Comme beaucoup de musiciens associés au “free jazz”, Noah Howard (1943 – 2010) ne se considérait pas vraiment comme un musicien de “free jazz”. Déjà parce que les musiciens détestent être mis dans des cases – les Anglo-Saxons ont d’ailleurs un joli verbe pour en parler: to pigeonhole, être rangé dans un casier ou littéralement, un trou à pigeon. Et puis parce que le “free jazz” a souvent été caricaturé en “types qui font n’importe quoi sur leurs instruments pour générer de la bouillie inaudible”. Ce qui est parfois vrai, mais très souvent faux. Dans la famille du free jazz, il y a des accents de gospel, des rappels au New Orleans, des échappées vers les musiques traditionnelles du monde entier, des souvenirs de bebop, des éruptions de blues ou encore des éclats de standards de Broadway.

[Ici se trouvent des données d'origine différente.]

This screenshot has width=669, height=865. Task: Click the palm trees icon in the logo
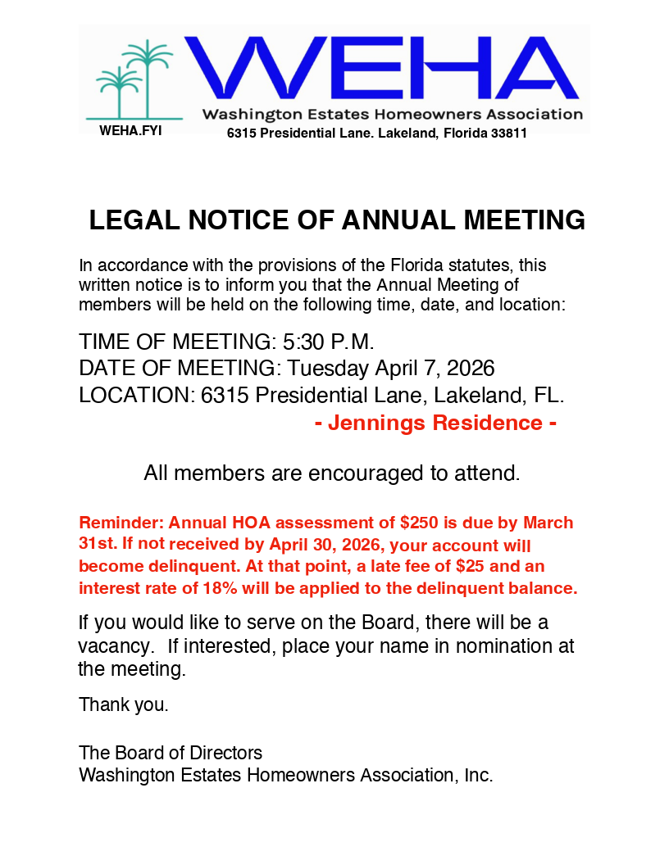(x=133, y=78)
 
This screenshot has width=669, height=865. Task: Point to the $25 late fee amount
(x=474, y=567)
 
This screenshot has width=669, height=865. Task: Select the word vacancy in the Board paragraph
(x=115, y=646)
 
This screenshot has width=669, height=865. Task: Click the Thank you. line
(x=124, y=704)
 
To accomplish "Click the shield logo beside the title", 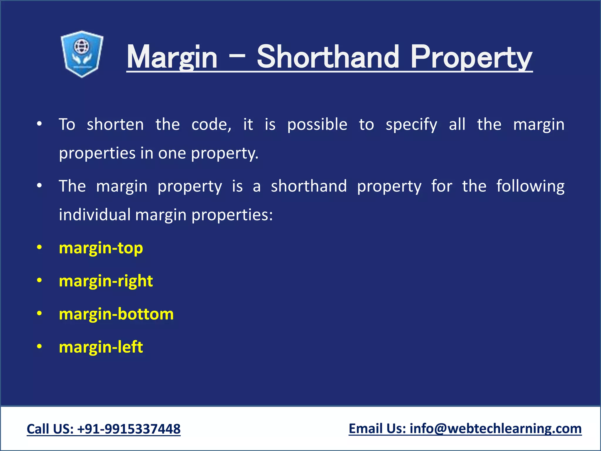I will (x=82, y=54).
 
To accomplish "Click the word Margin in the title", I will (x=172, y=57).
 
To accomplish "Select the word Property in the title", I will (x=471, y=57).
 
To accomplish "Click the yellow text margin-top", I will (x=101, y=248).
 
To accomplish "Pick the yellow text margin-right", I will (x=106, y=281).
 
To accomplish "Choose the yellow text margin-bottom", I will (x=116, y=314).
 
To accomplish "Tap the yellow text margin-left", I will (x=101, y=347).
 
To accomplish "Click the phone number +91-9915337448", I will (x=129, y=429).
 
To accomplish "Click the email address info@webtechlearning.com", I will (x=496, y=428).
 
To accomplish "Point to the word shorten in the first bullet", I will (x=115, y=124).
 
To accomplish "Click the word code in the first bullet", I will (x=211, y=124).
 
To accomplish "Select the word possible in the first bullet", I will (x=317, y=124).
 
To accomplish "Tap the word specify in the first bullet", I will (x=411, y=125).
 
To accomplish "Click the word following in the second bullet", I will (x=530, y=186).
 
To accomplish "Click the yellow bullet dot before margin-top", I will (x=39, y=248).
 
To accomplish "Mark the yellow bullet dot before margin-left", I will (x=39, y=346).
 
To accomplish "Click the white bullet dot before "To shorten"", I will (x=39, y=124).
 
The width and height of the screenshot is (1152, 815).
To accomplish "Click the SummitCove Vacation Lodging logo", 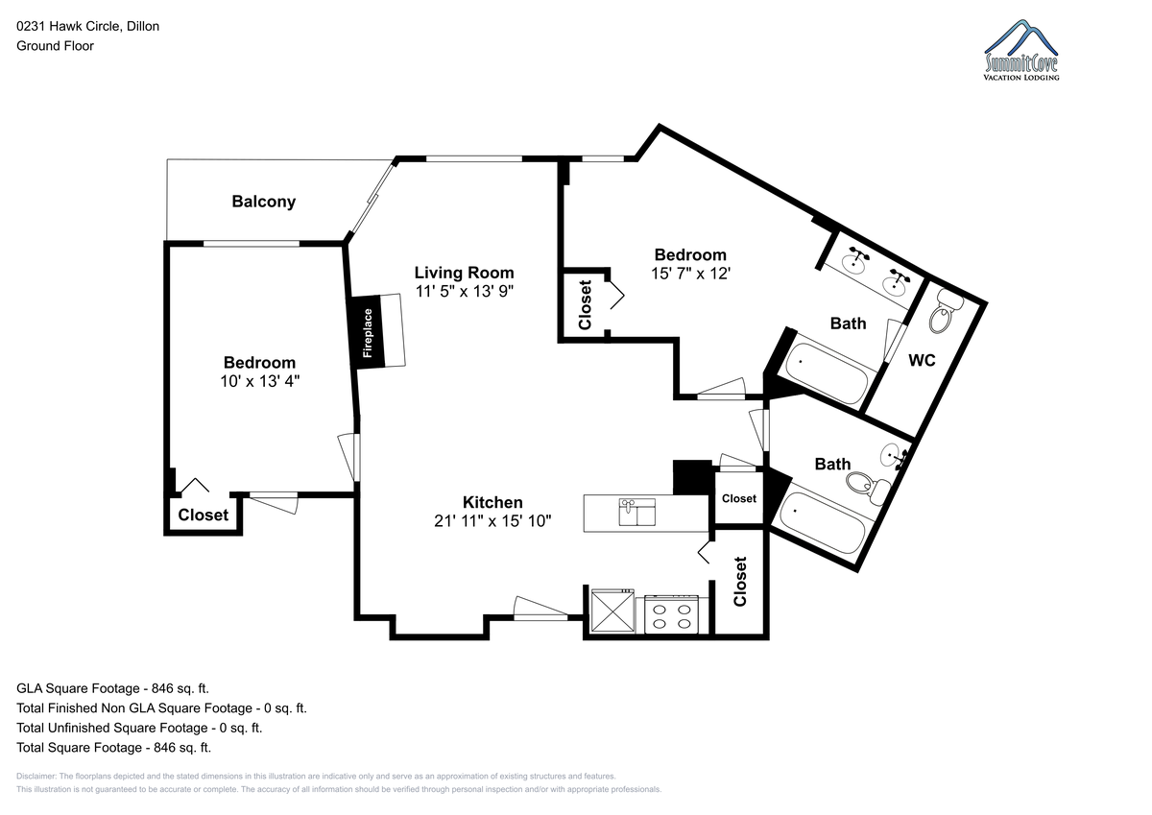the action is coord(1021,50).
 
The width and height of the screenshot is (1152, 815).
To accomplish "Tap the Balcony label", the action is coord(263,201).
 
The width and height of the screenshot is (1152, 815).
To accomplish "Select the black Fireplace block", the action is coord(367,331).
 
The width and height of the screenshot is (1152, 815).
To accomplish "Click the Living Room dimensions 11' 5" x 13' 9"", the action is coord(465,292).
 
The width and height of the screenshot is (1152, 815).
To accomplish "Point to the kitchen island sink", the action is coord(636,512).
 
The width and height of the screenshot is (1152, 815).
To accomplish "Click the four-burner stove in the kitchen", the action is coord(672,614).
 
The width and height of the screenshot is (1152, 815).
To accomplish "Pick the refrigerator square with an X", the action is coord(612,611).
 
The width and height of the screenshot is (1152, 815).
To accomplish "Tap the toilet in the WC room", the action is coord(946,311).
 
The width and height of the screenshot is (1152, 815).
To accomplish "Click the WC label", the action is coord(922,360).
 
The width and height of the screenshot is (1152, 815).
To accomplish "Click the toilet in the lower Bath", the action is coord(868,488).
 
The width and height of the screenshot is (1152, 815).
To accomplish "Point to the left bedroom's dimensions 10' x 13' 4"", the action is coord(260,381).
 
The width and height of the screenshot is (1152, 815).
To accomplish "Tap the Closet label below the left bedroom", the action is coord(204,515).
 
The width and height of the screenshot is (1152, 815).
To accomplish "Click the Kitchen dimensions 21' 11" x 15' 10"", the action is coord(492,521).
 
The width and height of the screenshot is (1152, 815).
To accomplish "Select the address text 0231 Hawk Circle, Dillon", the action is coord(88,26).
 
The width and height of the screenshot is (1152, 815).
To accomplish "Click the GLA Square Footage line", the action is coord(112,688).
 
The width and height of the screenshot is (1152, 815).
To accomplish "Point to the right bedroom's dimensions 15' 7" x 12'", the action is coord(690,274).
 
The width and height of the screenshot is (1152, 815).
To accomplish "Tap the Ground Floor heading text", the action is coord(55,46).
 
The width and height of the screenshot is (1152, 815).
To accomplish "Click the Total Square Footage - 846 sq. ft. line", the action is coord(113,747).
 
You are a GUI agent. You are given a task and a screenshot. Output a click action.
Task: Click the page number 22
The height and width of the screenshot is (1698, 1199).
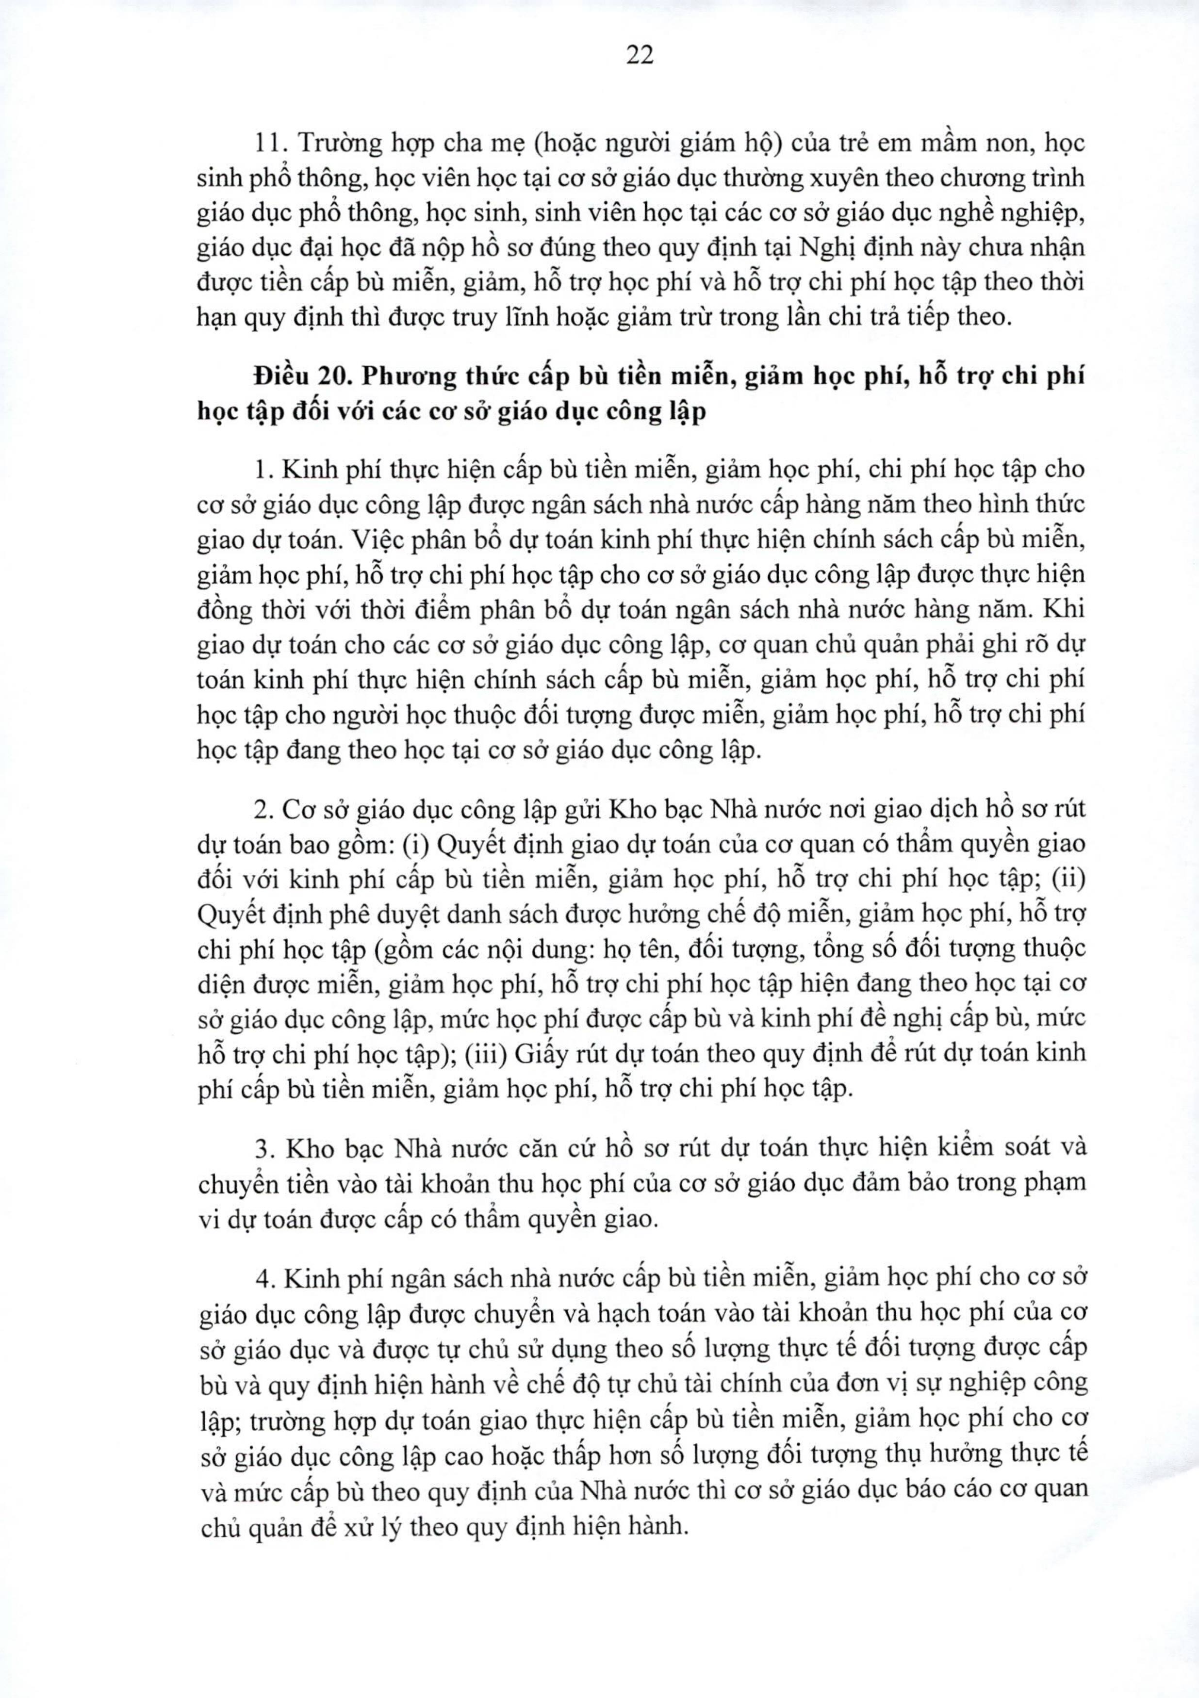click(639, 55)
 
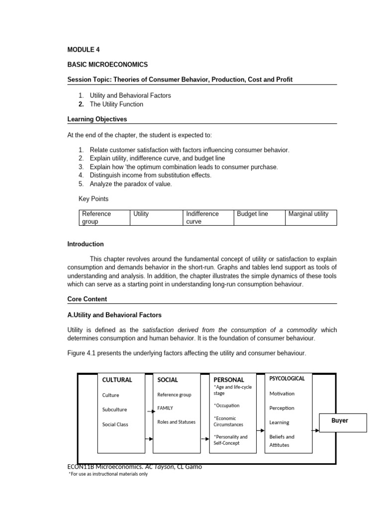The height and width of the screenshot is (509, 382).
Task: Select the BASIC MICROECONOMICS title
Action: (x=107, y=65)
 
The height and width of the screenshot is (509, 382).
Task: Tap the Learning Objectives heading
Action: (x=97, y=119)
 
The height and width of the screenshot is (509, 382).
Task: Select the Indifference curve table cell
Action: (x=207, y=218)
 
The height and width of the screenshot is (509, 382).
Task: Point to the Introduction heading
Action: (x=86, y=244)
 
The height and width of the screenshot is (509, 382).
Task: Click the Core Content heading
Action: (x=87, y=299)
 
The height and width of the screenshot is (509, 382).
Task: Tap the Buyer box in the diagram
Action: (x=343, y=421)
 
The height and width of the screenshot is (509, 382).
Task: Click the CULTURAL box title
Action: (x=117, y=380)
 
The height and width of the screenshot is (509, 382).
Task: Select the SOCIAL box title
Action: (x=168, y=380)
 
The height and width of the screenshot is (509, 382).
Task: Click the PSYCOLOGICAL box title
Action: (x=287, y=378)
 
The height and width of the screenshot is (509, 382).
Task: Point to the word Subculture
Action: (x=114, y=410)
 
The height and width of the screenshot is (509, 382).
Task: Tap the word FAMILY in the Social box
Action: (x=165, y=408)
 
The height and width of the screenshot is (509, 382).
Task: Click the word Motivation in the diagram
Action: (x=282, y=393)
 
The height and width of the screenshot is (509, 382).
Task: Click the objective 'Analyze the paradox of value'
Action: (x=130, y=184)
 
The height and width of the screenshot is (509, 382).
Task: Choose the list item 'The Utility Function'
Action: (x=116, y=104)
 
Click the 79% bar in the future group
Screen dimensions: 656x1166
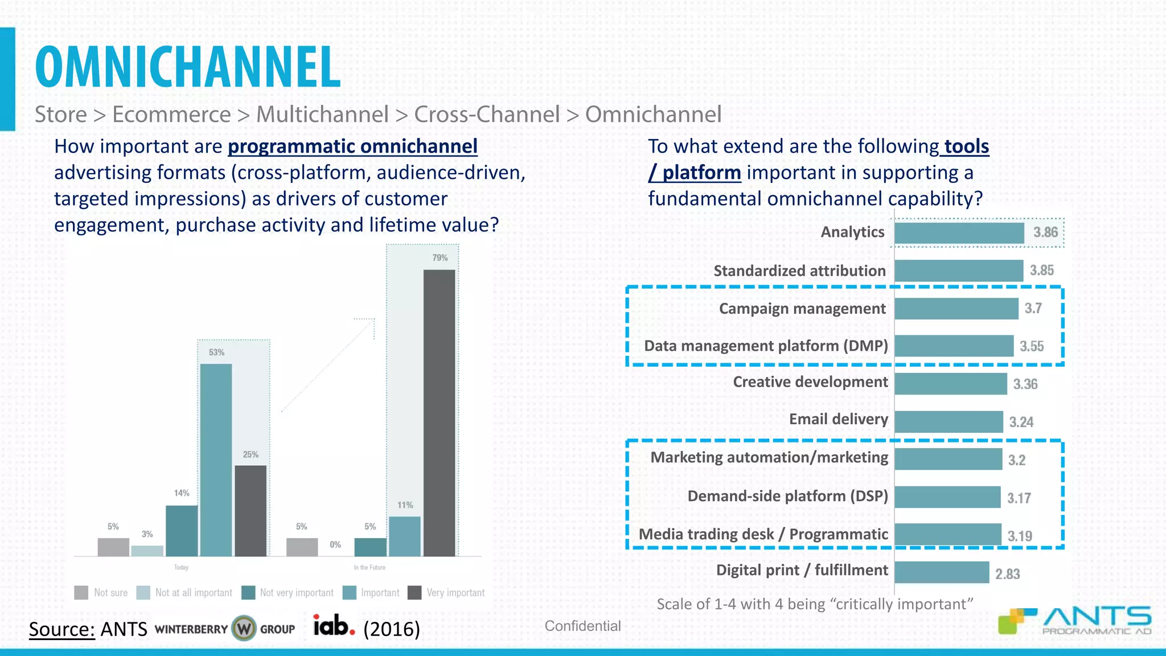pyautogui.click(x=439, y=413)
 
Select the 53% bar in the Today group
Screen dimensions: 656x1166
pyautogui.click(x=216, y=460)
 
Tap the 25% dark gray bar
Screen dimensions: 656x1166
pyautogui.click(x=251, y=510)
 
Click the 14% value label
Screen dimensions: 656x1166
pyautogui.click(x=182, y=493)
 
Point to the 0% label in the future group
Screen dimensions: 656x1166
pyautogui.click(x=335, y=545)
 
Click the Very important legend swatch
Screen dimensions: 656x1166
pyautogui.click(x=414, y=593)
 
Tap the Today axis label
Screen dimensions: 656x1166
pyautogui.click(x=181, y=568)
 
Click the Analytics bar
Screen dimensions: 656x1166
pyautogui.click(x=959, y=233)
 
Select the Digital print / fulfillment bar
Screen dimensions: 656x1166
pyautogui.click(x=941, y=572)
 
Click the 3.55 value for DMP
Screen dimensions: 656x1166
pyautogui.click(x=1032, y=346)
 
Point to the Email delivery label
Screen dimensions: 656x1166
pyautogui.click(x=838, y=420)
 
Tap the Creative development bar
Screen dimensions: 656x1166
pyautogui.click(x=950, y=384)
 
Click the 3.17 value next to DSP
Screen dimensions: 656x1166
pyautogui.click(x=1019, y=498)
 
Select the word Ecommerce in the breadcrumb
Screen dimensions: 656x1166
pyautogui.click(x=171, y=114)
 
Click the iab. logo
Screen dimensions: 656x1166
pyautogui.click(x=334, y=626)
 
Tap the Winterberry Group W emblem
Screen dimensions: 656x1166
pyautogui.click(x=244, y=629)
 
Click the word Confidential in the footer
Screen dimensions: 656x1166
pyautogui.click(x=582, y=626)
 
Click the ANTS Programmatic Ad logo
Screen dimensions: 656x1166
pyautogui.click(x=1075, y=621)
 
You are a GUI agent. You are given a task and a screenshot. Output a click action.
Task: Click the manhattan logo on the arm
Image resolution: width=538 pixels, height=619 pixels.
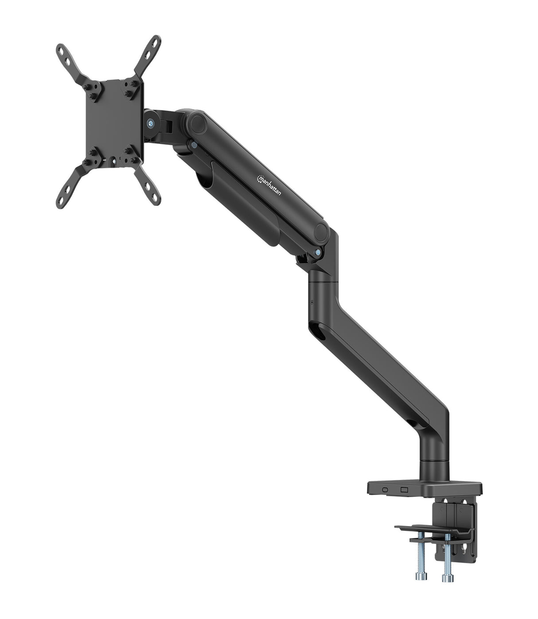click(269, 187)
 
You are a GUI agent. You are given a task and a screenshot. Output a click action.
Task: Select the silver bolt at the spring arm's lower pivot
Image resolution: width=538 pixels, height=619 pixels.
click(318, 252)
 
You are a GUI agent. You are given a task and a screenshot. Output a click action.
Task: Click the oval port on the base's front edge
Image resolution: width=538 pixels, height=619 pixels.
click(384, 490)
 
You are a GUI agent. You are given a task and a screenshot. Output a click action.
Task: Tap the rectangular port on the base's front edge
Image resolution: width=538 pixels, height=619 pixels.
click(403, 490)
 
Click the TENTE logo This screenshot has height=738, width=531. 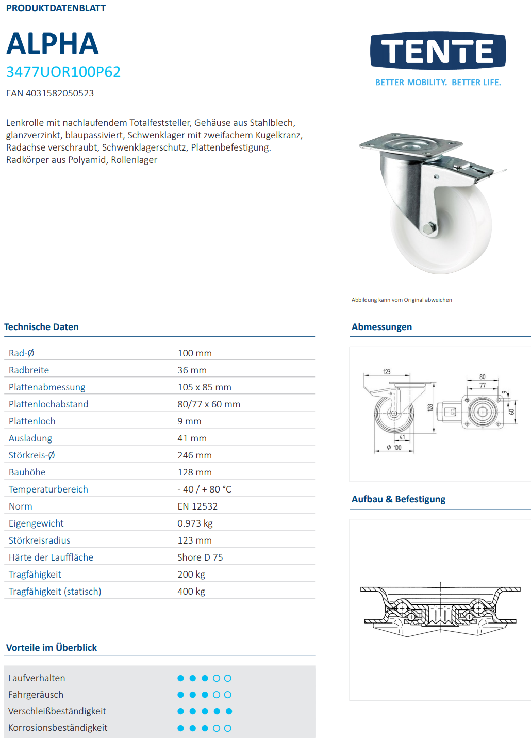coord(438,51)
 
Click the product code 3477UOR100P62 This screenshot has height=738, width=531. coord(63,72)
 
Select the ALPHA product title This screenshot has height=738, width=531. coord(52,44)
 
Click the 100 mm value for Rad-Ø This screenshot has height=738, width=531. coord(194,353)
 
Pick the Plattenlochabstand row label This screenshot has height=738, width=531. coord(48,404)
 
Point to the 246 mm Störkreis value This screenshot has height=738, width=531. coord(194,455)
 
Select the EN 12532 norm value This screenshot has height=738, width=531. coord(197,506)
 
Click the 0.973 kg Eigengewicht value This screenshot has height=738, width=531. coord(195,523)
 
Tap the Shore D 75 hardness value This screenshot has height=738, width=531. coord(200,557)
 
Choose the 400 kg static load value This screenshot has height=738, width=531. coord(191,592)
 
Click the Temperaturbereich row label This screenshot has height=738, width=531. coord(48,489)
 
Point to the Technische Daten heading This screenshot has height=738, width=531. coord(41,327)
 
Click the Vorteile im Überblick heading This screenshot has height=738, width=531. coord(52,648)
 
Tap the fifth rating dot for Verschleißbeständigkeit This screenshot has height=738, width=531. coord(229,711)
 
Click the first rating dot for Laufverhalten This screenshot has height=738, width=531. coord(180,678)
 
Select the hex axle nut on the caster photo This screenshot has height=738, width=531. coord(428,228)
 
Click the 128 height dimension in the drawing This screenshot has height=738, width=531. coord(430,407)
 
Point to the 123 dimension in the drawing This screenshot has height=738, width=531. coord(387,372)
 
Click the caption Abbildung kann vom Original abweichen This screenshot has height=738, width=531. coord(402,300)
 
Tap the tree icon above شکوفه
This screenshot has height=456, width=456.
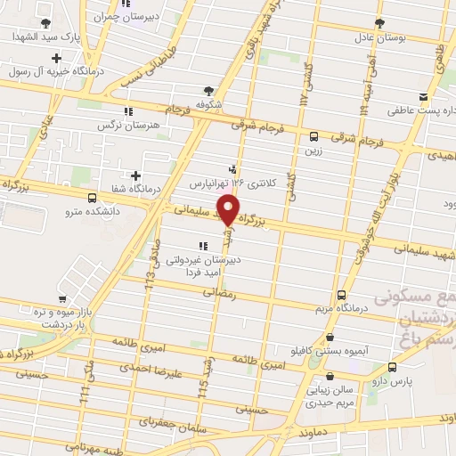click(x=208, y=90)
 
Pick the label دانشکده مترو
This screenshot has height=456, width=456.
click(x=72, y=211)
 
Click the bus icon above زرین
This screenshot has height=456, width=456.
click(x=314, y=136)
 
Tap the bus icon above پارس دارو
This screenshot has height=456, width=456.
click(x=393, y=366)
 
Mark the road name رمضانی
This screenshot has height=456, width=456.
click(x=220, y=292)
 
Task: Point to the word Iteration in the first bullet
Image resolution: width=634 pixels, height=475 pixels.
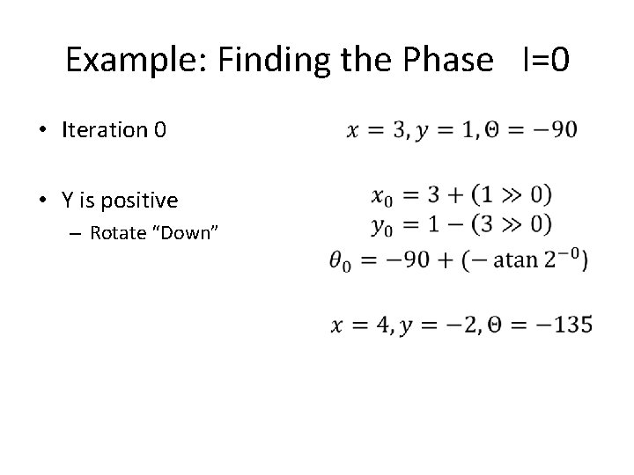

Tout ça, c’est exactement tout ce qu’on retrouve chez Noah Howard en général et dans son Live in Europe réédité ces jours-ci par un tout nouveau label proche des Disques Bongo Joe, Sconsolato. Il faut dire que si ce natif de La Nouvelle-Orléans est moins célèbre que les Archie Shepp, Ornette Coleman et autres Albert Ayler, il n’en reste pas moins l’un des piliers essentiels de ce jazz avant-gardiste des années 70, un jazz qui préférait (se) chercher plutôt que de (re)trouver des formules déjà toutes faites. Un type tout autant électron libre que rassembleur de communauté puisqu’il a fondé la New York Musicians Organisation (définie comme «groupe d’action culturelle et politique»), créé son propre label AltSax ou dirigé un club de jazz dans les années 80 à Bruxelles.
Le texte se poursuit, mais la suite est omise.